Christian respiró hondo y cerró los ojos. Envió su conciencia hacia Victoria, estuviera donde estuviese. La sintió. Percibió su dolor, tan intenso, tan lacerante.

«Ella todavía lleva puesto el anillo», pensó.

Se recostó contra la fría pared de piedra.

Se había sentado en las almenas, en el mismo lugar desde donde, semanas atrás, había dirigido la defensa de la Torre de Drackwen mientras Victoria sufría a manos de su padre. Cuando, apenas un rato más tarde, había escapado de allí, moribundo, había estado convencido de que jamás volvería a aquella torre.

Parecía haber pasado una eternidad desde entonces.

Se miró las manos, pensativo.
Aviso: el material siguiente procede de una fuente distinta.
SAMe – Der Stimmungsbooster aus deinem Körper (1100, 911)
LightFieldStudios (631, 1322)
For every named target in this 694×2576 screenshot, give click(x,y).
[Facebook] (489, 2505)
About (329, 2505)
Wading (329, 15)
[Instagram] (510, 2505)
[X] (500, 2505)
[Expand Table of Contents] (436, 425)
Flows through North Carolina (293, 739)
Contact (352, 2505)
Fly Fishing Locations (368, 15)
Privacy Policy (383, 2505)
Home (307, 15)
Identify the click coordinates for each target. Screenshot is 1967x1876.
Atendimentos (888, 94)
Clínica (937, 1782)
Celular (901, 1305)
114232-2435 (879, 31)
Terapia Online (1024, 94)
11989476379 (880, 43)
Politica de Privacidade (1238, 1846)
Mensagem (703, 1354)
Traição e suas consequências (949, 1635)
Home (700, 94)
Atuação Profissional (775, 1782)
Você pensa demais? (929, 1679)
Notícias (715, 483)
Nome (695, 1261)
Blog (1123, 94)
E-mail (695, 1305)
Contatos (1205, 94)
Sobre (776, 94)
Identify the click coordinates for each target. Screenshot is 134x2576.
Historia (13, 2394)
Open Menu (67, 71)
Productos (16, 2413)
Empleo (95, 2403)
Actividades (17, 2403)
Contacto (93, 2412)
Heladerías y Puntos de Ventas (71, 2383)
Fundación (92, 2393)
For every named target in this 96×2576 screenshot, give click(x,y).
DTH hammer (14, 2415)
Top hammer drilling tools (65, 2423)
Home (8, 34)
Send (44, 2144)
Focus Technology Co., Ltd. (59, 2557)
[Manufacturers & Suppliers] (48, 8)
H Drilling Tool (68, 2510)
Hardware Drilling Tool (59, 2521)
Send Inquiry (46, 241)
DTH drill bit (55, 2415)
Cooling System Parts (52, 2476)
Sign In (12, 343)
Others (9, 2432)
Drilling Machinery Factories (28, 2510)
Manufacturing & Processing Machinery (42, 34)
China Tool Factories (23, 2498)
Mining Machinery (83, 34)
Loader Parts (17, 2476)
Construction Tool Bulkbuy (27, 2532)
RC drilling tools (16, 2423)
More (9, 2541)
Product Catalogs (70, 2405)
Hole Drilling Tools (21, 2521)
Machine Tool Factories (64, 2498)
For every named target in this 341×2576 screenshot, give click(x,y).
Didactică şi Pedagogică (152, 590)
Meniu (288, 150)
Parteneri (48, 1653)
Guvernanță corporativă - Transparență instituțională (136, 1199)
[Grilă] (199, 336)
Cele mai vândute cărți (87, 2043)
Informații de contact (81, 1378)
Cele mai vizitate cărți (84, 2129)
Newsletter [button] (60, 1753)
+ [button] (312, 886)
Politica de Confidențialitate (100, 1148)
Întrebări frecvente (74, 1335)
La muerte de Jack le pesaba como una losa. Se arrepentía profundamente de haberlo matado en los Picos de Fuego.

Aquélla era una sensación nueva para él. Jamás había sentido remordimientos. Siempre había hecho exactamente lo que quería hacer. Sabía que a lo largo de su vida había matado a muchas personas, pero, al fin y al cabo, sólo eran gente. Pero Jack era otra cosa. Jack era... como él. Su igual. Por mucho que lo odiara, Christian no podía negar que siempre lo había respetado.

Y además, estaba Victoria.

Sabía que había estado en Nandelt y se había entrevistado con Alexander. Sabía que había abandonado Nurgon... sola. Sabía que sus pasos la dirigían, lenta pero inexorablemente, hacia la Torre de Drackwen. Y sabía para qué.

«Fuimos parte de una profecía —pensó—. Nosotros tres. Pero ahora sólo quedamos dos. Y estamos solos.»

No pudo soportarlo más. Se levantó y clavó sus ojos azules en el horizonte, por donde Evanor, uno de los soles gemelos, comenzaba a declinar.

«Volveré a buscar aquello que es mío —le había dicho a Victoria, apenas unos días atrás—. Mientras siga ahí.»

Tenía que comprobarlo. Necesitaba mirarla a los ojos otra vez, y saber...

En lo alto de la vieja muralla había un lugar donde las almenas todavía seguían en pie. Desde allí, la vista era magnífica. Se veía el bosque más allá del río, y las tierras de Nurgon, que ahora estaban cubiertas de un manto de vegetación. Y más allá... las tropas enemigas, apostadas en torno a la Fortaleza. Soldados humanos y szish, fundamentalmente, habían extendido su campamento al otro lado del escudo feérico que protegía a los rebeldes. Varios sheks patrullaban los cielos sin descanso. Y cada día llegaban más.